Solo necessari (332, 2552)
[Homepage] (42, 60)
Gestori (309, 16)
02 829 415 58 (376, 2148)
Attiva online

════════════════

Wypisz ponownie wszystkie rekordy, wiersz po wierszu, bez żadnych zmian.

* _WYKONANE ZADANIE_:
Solo necessari (332, 2552)
[Homepage] (42, 60)
Gestori (309, 16)
02 829 415 58 (376, 2148)
Attiva online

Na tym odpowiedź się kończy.